Drug Enforcement Administration Museum
"It could be a lot worse in here," said Rusty Payne, spokesman for the DEA and one of our informal guides at the Drug Enforcement Administration Museum.
Rusty stood next to a body, wrapped in a sheet, lying on a hospital gurney along with a sign titled, "How Drugs Kill."
"We've got plenty of pictures of drug-related beheadings on the Southwest border," said Rusty. "But kids come in here. I wouldn't want them to see that."
Shanita Perry, our other DEA employee-guide, echoed Rusty's observations. "We have 'meth mouth' before and after pictures," she said. "The elderly do not like them."

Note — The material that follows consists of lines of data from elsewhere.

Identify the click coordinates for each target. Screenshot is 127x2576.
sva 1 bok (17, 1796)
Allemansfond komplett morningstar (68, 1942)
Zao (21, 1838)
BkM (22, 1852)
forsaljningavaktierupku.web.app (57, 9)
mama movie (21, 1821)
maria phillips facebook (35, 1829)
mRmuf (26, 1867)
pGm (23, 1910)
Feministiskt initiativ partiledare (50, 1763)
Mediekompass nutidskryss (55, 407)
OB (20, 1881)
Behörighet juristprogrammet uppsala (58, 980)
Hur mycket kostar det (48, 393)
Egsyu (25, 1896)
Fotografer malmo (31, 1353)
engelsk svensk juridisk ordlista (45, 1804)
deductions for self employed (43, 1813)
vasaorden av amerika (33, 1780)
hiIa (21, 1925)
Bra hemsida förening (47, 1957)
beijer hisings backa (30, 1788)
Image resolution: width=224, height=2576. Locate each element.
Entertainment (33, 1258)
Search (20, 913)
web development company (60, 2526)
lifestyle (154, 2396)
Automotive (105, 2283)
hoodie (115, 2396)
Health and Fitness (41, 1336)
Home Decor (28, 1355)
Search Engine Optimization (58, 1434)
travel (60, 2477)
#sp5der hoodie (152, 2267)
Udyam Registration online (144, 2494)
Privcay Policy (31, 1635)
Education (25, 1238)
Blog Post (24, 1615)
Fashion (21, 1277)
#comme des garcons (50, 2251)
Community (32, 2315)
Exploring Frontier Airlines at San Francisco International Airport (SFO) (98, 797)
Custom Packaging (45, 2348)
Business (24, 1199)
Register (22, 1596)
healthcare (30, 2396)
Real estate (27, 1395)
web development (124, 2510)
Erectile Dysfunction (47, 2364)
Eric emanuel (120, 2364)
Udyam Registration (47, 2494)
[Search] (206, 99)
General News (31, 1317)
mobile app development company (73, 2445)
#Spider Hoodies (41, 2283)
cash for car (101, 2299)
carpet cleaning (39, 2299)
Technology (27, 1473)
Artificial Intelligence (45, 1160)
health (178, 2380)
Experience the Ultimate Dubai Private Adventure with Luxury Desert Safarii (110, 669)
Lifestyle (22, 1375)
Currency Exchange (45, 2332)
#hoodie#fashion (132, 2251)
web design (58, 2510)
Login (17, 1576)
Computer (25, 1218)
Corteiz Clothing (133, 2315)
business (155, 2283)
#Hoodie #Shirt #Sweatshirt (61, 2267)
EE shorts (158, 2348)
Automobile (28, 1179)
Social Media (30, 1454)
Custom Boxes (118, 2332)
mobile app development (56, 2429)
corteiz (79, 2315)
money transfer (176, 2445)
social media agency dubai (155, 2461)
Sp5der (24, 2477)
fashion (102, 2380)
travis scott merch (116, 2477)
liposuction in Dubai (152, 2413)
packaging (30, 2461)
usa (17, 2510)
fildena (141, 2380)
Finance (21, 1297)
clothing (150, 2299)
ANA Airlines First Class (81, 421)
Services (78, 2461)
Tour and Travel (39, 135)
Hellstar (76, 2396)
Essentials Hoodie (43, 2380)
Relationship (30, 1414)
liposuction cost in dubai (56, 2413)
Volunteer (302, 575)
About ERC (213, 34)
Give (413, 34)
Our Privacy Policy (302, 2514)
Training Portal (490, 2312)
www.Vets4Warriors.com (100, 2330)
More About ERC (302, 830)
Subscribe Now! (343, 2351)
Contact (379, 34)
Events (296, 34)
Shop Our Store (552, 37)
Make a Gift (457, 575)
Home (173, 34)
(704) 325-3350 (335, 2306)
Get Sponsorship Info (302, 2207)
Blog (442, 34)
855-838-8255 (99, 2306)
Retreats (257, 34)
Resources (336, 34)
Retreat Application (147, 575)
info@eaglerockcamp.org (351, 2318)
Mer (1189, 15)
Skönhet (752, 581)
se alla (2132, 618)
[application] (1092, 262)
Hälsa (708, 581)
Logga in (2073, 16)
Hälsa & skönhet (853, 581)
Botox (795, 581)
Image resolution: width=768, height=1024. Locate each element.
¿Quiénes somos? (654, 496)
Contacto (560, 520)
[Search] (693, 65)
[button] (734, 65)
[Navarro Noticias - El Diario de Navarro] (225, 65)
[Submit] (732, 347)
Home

Having to sooth the sensitivities of a wide range of walk-in visitors cramps the style of the DEA Museum, run by law enforcement officials who would rather push the shock button with "scared straight" exhibits (which have historically been highlights of police museums). This self-censorship also partly explain why, with all of the drugs and paraphernalia confiscated over the years, the museum only occupies a modest space on the ground floor of DEA headquarters.
Still, there's good stuff to see. The exhibits begin with the dawn of "the modern pleasure drug culture" in 19th century China, and really hit their stride in the stoner America of the Nixon years. "We get lots of display donations," said Rusty, but none voluntarily from drug users.
Visitors are greeted by "Jimmy's Joint," a reproduction "American Head Shop circa 1970s" with beads in the doorway and a hairy, grinning proprietor surrounded by hash pipes and bongs, one labeled "Tokemaster." An accompanying exhibit in the museum, Middle Class Drug Culture, laments that "they brought an unfortunate entrepreneurial energy to what has been a very marginal subculture," and displays over-the-counter rolling papers, roach clips, and a "marijuana intensifier" machine.
(In contrast, the DIY 1960s showcases bongs made from a 7-Up bottle and a jar of Kraft Imitation Mayonnaise, and a display board glued with hallucinogenic mushrooms.)
Rusty said that he gets into debates "all the time" with museum visitors who want to know why pot isn't legal. "We get a lot of, 'What do you think of this? What do you think of that?'" he said. "We don't think! We enforce!"
As the goofy 1960s and '70s end, the exhibits grow more serious. The snakeskin disco shoes and rabbit fur coat worn by undercover cops give way to booby traps found in marijuana fields and the diamond-encrusted Colt .45 of drug lord Rafael Caro-Quintero, which is the most popular exhibit in the museum, according to Shanita. There's a teddy bear stuffed with drug money, McDonald's coffee mini-spoons that had to be recalled because Americans used them to snort cocaine, and a CD of "Mexican narcomusic" by the band Grupo Exterminador, "celebrating the exploits of Mexican drug criminals."
The timeline ends with a display of Southeast Asian death-to-drug-traffickers posters and an entire exhibit on "Drug Diversion" of prescription medications (Shanita said that "pharming parties" are big in the suburbs). In counterpoint to Jimmy's Joint, a reproduction "American crack house" is far less inviting. Look through a slot in a rusty metal door and you'll see -- a photo of eight- and nine-year-old kids!
Does anyone ever visited the museum while on drugs? Shanita said yes, and "If I see them, I tell them to leave."
"We know if you come here high," she said. "Why would you do that? This is DEA headquarters! They love arresting people!"